Feature request: ability to specify a min/max replica count on scaleable resources #33843

derekwaynecarr · 2016-09-30T16:39:06Z

Users have requested the ability to set local min/max replica constraints for any resource that is a target for manual scaling (i.e. Deployment / ReplicaSet / ReplicationController / Job / PetSet).

The idea is that each spec for the related resources would have the following (similar to HPA):

// lower limit for the number of replicas (defaults to 0)
MinReplicas *int32 `json:"minReplicas,omitempty"`
// upper limit for the number of replicas
MaxReplicas *int32 `json:"maxReplicas,omitempty"`

If a user submitted a kubectl scale command that caused Replicas to fall out of the configured boundary, the request would fail validation, and not proceed.

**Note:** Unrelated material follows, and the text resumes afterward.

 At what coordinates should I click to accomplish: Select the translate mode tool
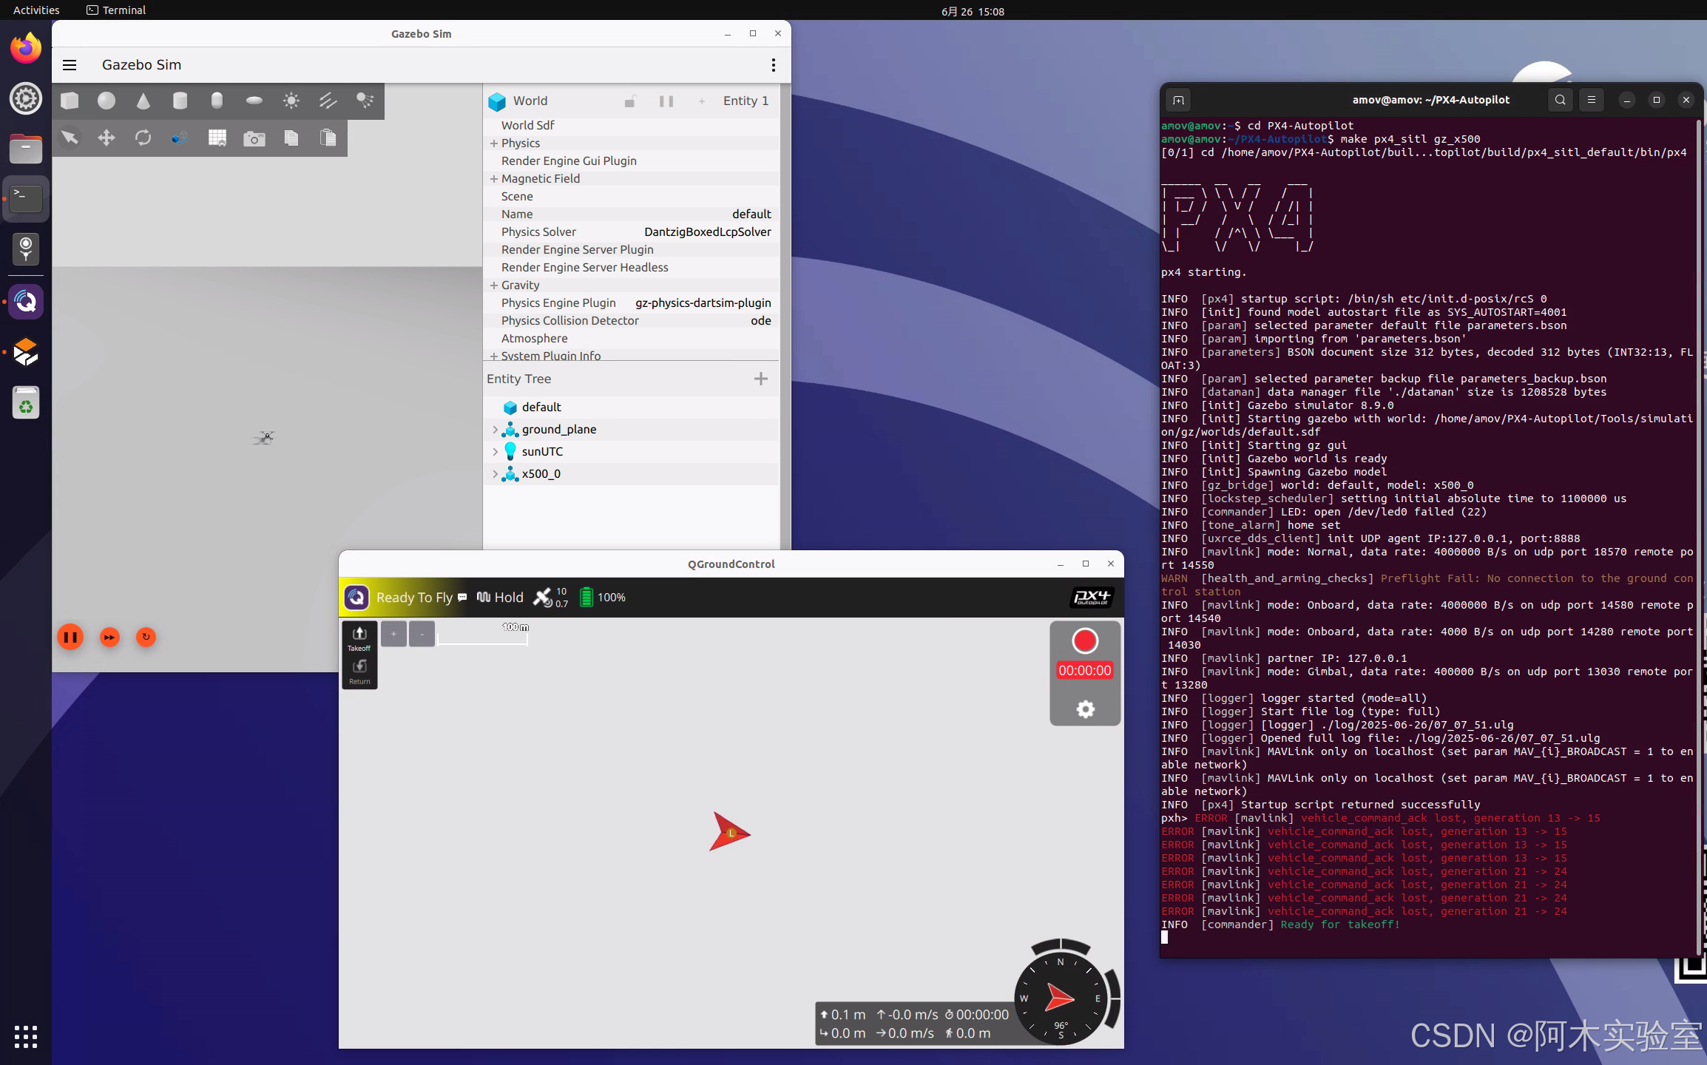[107, 138]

The example use case is as follows:

When deploying a database (pod) with no replication using persistent volumes and persistent volume claims, I want to restrict the scaling of the pod to no more than one replica. The reason is that I don't want data distributed over various persistent stores causing fragmentation.

Keeping a min/max local to the resource may make the most sense, and is easily enforceable via validation. I had debated a pattern using LimitRange but that has the drawback that the scope covered is too large. While I am interested in adding label selectors to LimitRange to let you scope constraints to particular classes of things better, I think in this case, it may make the most sense to have min/max replicas on the local resource that is being constrained most closely.

Thoughts?

/cc @smarterclayton @eparis @bgrant0607 @lavalamp

The text was updated successfully, but these errors were encountered:

derekwaynecarr · 2016-09-30T16:46:45Z

I have users that want to run Spark or a Gluster management service that have basically requested this extra level of control to set local min/max replica boundaries for their resources where they wanted to prevent operator changes to replicas.

bgrant0607 · 2016-09-30T16:47:16Z

cc @erictune

bgrant0607 · 2016-09-30T16:51:32Z

I am not a fan of this feature. It would add API complexity and seems cumbersome. I think there are much more important issues with the controllers that we need to tackle if we're going to spend API review bandwidth.

derekwaynecarr · 2016-09-30T17:14:24Z

@bgrant0607 - my response echoed your sentiment, but I got a fair amount of push-back from three distinct user communities looking to support Spark, Gluster, and a mobile application scenario.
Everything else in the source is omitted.